RECORDS FOR THIS EXERCISE:
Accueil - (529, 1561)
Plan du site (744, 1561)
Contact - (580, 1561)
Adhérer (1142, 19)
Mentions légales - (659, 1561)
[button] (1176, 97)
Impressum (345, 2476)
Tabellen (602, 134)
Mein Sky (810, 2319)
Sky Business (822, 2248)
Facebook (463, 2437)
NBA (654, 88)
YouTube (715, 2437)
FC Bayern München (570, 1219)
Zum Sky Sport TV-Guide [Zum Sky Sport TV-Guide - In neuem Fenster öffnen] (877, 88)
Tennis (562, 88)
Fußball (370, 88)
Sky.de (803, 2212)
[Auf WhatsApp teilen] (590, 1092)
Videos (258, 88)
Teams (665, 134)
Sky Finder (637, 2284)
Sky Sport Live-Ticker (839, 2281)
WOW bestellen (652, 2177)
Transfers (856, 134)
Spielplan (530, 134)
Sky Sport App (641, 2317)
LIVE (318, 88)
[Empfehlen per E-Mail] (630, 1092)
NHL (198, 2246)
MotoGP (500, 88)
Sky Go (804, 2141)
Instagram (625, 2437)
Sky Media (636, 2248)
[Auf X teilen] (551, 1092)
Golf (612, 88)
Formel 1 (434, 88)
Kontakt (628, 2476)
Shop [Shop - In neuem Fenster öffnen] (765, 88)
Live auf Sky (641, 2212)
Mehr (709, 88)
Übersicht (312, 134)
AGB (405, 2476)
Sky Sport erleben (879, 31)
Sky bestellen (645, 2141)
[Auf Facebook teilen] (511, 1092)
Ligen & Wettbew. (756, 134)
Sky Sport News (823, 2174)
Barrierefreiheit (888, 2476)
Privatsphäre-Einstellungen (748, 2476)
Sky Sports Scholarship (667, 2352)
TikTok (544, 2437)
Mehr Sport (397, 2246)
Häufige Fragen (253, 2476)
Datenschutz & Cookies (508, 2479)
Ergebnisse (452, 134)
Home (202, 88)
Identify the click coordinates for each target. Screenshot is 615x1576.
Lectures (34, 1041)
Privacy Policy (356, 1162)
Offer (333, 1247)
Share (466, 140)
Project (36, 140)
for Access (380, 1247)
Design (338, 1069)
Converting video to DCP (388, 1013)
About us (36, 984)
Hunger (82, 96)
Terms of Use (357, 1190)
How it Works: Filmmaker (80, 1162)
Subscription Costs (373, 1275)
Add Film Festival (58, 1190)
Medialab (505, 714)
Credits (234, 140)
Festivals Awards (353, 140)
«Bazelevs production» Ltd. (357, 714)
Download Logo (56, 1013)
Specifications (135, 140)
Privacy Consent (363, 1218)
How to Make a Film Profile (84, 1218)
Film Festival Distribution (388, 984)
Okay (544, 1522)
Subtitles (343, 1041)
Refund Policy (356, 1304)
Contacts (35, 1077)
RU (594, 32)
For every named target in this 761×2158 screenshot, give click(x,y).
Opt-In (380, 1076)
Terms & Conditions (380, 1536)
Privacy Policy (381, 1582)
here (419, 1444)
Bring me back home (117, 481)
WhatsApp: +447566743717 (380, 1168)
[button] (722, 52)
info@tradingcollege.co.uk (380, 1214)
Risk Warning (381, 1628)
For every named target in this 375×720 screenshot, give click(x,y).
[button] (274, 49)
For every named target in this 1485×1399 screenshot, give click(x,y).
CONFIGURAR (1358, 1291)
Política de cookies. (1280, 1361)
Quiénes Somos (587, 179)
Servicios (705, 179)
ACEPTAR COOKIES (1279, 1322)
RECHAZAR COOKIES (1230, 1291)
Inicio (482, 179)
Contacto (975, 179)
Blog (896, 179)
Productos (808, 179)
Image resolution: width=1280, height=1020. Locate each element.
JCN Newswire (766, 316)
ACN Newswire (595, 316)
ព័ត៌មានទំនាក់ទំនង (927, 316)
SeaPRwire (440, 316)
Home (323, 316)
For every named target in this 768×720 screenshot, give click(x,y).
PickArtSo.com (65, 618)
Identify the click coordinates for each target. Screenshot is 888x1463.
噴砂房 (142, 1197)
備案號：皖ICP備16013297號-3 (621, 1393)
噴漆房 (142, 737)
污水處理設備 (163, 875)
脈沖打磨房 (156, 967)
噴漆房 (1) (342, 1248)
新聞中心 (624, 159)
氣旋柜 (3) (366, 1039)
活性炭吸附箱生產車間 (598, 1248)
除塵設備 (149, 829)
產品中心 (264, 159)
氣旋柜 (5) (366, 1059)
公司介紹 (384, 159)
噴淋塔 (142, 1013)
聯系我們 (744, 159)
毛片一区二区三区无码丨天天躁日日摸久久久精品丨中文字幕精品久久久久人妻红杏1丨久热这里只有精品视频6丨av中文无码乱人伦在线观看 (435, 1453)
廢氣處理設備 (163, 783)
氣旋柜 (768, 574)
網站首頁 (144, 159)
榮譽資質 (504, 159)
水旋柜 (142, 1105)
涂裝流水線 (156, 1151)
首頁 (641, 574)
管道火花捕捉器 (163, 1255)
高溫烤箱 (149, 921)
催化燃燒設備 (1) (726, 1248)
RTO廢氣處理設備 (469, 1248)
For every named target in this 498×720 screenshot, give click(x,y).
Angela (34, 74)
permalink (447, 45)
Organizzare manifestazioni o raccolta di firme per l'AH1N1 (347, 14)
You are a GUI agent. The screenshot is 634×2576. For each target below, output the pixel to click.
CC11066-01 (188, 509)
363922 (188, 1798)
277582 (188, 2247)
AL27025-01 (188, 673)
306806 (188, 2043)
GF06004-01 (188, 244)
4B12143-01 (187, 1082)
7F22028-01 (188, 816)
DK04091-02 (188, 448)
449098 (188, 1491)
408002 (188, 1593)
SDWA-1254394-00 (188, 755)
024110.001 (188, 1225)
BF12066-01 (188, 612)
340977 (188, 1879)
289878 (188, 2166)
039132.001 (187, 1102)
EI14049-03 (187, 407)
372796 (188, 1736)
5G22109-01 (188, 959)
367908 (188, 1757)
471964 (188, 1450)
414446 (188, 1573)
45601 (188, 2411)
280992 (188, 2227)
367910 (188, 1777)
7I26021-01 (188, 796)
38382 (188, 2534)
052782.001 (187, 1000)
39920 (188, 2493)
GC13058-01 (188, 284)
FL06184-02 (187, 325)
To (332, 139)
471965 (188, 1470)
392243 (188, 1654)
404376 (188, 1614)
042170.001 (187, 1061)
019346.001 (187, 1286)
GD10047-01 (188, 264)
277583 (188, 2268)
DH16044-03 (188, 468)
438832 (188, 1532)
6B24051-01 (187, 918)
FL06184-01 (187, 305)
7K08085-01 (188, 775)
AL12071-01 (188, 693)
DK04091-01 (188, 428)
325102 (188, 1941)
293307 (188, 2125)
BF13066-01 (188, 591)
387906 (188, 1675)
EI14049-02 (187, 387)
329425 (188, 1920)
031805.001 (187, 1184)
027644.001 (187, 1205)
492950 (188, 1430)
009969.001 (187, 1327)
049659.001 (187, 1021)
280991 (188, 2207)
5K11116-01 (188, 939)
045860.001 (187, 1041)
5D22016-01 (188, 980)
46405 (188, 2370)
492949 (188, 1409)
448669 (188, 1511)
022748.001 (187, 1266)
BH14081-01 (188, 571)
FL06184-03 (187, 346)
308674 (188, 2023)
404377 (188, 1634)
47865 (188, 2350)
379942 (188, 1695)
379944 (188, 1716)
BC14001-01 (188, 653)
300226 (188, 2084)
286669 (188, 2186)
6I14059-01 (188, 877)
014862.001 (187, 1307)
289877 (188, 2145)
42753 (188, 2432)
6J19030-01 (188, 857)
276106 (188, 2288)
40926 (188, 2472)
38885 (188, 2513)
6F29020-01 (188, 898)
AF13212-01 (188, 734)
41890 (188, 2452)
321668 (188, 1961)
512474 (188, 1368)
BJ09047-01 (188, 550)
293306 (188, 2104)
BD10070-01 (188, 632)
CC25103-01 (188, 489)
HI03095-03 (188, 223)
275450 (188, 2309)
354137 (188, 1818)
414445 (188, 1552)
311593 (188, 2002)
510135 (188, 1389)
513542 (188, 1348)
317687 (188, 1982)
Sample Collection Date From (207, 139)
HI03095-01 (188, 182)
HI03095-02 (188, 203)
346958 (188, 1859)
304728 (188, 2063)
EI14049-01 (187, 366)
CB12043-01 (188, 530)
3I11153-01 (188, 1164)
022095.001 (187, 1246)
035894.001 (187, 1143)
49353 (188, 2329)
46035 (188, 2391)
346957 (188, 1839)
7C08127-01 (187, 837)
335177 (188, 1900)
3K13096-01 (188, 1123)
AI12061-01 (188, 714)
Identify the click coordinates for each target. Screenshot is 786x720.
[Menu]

WHAT IS BEING ASKED: Reproduce the lines from the line with "Ligen & Wettbew. (756, 134)" to the line with "SeaPRwire (440, 316)", putting "Privacy Notice" wherever "Privacy Policy" appears and changing nothing else.

RESULT FOR THIS EXERCISE:
Ligen & Wettbew. (756, 134)
Sky Sport News (823, 2174)
Barrierefreiheit (888, 2476)
Privatsphäre-Einstellungen (748, 2476)
Sky Sports Scholarship (667, 2352)
TikTok (544, 2437)
Mehr Sport (397, 2246)
Häufige Fragen (253, 2476)
Datenschutz & Cookies (508, 2479)
Ergebnisse (452, 134)
Home (202, 88)
Identify the click coordinates for each target. Screenshot is 615x1576.
Lectures (34, 1041)
Privacy Notice (356, 1162)
Offer (333, 1247)
Share (466, 140)
Project (36, 140)
for Access (380, 1247)
Design (338, 1069)
Converting video to DCP (388, 1013)
About us (36, 984)
Hunger (82, 96)
Terms of Use (357, 1190)
How it Works: Filmmaker (80, 1162)
Subscription Costs (373, 1275)
Add Film Festival (58, 1190)
Medialab (505, 714)
Credits (234, 140)
Festivals Awards (353, 140)
«Bazelevs production» Ltd. (357, 714)
Download Logo (56, 1013)
Specifications (135, 140)
Privacy Consent (363, 1218)
How to Make a Film Profile (84, 1218)
Film Festival Distribution (388, 984)
Okay (544, 1522)
Subtitles (343, 1041)
Refund Policy (356, 1304)
Contacts (35, 1077)
RU (594, 32)
For every named target in this 761×2158 screenshot, give click(x,y).
Opt-In (380, 1076)
Terms & Conditions (380, 1536)
Privacy Notice (381, 1582)
here (419, 1444)
Bring me back home (117, 481)
WhatsApp: +447566743717 (380, 1168)
[button] (722, 52)
info@tradingcollege.co.uk (380, 1214)
Risk Warning (381, 1628)
For every named target in this 375×720 screenshot, give click(x,y).
[button] (274, 49)
For every named target in this 1485×1399 screenshot, give click(x,y).
CONFIGURAR (1358, 1291)
Política de cookies. (1280, 1361)
Quiénes Somos (587, 179)
Servicios (705, 179)
ACEPTAR COOKIES (1279, 1322)
RECHAZAR COOKIES (1230, 1291)
Inicio (482, 179)
Contacto (975, 179)
Blog (896, 179)
Productos (808, 179)
Image resolution: width=1280, height=1020. Locate each element.
JCN Newswire (766, 316)
ACN Newswire (595, 316)
ព័ត៌មានទំនាក់ទំនង (927, 316)
SeaPRwire (440, 316)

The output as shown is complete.